Pumped-storage facilities—the largest energy storage resource in the U.S. with 21.9 gigawatts (GW) of capacity accounting for 92 percent of total energy storage capacity as of November 2020—had a round-trip efficiency of 79 percent, the EIA said.
Utility-scale battery capacity in the United States has been growing exponentially in recent years as it has been increasingly paired with soaring new wind and solar capacity installations. So battery capacity has become the second-largest source of electricity storage. As of November 20, 2020, utility-scale batteries had 1.4 GW of operational capacity. This year alone, 4 GW of battery capacity is scheduled to come online, according to EIA’s Preliminary Electric Generator Inventory.

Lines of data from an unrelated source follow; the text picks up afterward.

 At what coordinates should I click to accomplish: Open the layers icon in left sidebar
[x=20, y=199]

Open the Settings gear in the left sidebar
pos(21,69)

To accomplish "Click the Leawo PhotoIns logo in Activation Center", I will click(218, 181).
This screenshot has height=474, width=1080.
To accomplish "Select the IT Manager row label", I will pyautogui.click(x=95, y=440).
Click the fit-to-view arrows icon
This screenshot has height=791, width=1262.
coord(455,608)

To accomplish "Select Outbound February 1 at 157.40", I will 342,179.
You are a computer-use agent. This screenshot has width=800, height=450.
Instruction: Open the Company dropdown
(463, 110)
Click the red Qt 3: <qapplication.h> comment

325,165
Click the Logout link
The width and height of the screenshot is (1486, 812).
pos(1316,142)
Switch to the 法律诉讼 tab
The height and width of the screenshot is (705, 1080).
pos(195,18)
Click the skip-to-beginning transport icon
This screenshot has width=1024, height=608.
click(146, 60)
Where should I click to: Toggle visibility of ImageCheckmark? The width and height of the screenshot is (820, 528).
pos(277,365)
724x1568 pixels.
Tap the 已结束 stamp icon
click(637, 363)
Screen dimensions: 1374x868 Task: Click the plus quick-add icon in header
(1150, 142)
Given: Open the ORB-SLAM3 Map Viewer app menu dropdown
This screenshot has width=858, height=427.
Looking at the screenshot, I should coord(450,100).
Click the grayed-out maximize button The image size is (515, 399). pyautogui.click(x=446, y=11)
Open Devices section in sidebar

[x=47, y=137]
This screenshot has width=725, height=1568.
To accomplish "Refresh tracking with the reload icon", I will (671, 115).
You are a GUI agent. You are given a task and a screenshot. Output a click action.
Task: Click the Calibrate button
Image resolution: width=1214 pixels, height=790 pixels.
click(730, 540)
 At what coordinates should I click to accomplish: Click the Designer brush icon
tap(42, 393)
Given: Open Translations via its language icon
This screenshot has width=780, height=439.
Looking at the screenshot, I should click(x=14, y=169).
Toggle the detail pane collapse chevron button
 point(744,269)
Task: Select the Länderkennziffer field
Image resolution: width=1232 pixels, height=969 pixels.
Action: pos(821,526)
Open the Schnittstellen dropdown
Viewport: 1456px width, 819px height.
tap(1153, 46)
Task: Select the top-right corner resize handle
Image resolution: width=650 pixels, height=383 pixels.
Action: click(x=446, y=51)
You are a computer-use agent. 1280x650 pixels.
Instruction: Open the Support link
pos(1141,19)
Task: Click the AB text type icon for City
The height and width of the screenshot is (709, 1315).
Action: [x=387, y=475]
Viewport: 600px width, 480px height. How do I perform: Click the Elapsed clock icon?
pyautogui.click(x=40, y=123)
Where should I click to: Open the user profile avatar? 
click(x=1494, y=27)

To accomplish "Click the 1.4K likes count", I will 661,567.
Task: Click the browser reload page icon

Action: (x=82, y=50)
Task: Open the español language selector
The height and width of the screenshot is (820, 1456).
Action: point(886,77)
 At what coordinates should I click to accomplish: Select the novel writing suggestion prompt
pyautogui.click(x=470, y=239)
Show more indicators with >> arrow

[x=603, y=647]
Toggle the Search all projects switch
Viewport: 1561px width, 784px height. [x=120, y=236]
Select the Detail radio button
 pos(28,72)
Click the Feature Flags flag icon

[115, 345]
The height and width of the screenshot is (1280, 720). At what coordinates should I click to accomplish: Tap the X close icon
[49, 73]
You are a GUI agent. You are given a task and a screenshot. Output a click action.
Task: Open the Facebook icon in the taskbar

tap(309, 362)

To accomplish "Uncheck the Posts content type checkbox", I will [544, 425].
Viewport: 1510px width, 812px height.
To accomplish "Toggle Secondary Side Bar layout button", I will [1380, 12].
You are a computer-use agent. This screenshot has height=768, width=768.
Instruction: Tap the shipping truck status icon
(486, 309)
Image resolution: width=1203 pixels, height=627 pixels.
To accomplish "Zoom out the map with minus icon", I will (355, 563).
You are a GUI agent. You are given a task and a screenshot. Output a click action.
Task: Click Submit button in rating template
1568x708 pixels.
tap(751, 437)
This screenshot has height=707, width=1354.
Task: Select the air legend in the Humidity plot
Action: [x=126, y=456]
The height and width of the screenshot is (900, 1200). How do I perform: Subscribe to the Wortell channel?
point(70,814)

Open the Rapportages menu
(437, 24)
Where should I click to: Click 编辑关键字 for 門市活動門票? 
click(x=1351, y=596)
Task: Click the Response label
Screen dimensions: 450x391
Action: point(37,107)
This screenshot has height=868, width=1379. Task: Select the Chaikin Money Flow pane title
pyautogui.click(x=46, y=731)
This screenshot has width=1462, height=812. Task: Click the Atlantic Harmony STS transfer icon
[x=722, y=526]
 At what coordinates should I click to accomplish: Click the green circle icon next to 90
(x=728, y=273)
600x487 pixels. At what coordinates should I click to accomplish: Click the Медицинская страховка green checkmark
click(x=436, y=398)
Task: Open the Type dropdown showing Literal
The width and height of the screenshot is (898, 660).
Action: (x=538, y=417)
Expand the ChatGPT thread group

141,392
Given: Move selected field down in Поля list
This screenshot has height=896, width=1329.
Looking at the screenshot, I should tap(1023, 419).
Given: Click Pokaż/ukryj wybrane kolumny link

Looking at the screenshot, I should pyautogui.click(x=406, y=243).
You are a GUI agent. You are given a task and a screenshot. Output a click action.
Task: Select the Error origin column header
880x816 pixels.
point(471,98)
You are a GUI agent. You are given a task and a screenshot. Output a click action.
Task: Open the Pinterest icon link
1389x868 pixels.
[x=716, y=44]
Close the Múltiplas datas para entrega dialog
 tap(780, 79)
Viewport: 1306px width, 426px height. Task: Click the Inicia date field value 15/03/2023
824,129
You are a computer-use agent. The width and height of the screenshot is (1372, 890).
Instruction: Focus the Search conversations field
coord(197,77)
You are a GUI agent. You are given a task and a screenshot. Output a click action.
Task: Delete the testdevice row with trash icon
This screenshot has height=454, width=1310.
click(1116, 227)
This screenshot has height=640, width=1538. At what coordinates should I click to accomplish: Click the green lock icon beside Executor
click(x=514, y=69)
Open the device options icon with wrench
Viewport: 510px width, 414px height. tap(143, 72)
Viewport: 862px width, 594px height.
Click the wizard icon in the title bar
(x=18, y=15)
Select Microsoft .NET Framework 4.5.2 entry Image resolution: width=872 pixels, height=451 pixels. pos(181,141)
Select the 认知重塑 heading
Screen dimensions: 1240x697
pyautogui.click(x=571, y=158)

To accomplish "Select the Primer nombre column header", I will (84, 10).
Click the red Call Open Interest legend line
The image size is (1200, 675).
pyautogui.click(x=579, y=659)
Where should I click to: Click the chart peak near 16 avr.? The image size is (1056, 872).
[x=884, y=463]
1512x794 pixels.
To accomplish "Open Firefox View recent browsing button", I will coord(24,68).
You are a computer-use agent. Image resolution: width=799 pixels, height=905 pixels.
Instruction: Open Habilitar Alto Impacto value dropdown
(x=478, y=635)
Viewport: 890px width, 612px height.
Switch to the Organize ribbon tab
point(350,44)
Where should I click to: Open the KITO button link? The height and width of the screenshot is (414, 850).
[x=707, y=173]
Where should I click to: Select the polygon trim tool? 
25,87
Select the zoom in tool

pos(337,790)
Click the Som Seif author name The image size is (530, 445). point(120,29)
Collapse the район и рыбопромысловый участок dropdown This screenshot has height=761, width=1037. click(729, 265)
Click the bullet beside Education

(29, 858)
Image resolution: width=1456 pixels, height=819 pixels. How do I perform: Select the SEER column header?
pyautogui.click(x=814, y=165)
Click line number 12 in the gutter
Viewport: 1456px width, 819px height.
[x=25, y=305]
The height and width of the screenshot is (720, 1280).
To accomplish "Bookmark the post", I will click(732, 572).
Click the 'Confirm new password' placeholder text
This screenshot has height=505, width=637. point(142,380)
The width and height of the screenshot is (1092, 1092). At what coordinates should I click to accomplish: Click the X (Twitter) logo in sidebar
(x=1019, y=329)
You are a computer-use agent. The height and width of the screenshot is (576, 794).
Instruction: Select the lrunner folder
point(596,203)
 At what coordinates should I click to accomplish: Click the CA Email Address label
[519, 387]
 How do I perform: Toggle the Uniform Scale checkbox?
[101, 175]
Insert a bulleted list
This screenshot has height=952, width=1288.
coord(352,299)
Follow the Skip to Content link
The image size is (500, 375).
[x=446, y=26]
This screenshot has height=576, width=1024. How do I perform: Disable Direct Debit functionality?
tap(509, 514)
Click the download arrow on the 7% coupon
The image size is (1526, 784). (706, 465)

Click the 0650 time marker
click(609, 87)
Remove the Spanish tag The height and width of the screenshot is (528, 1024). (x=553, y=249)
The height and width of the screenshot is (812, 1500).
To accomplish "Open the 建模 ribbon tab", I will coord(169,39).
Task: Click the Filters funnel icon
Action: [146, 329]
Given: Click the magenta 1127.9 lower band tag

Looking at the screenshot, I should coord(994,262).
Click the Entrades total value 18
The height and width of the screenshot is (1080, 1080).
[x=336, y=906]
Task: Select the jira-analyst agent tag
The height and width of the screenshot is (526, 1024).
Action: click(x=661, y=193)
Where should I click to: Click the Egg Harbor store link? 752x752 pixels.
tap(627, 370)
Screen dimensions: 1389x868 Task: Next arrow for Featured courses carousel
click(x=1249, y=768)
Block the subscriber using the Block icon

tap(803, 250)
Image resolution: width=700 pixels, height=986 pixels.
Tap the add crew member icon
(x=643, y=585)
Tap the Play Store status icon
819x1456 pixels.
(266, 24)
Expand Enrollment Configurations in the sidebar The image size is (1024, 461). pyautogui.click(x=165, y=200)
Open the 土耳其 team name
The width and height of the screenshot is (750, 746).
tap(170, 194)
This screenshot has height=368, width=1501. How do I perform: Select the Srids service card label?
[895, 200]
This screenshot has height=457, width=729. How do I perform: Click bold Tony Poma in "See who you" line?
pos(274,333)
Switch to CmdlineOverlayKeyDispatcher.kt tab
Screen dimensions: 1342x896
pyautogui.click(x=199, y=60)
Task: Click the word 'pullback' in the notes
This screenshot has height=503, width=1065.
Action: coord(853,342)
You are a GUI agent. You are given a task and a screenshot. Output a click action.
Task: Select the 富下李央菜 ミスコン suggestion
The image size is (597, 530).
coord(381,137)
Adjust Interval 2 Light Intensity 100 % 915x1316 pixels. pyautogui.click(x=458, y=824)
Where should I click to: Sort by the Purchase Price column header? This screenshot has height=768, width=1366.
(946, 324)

“The role of batteries and their capability to provide high levels of round-trip efficiency may become more important as batteries continue to be deployed and as the intermittent renewables share of the electricity mix grows,” the administration noted. By 2025, U.S. battery storage capacity is expected to rise to 7.5 GW.
Alongside rising shares of solar and wind power in the electricity mix, the U.S. is set to see increased energy storage installation as storage is critical to ensuring more solar and wind power generation.
America has the potential to see 100 GW of new energy storage deployed by 2030, the U.S. Energy Storage Association (ESA) said in a white paper in August 2020.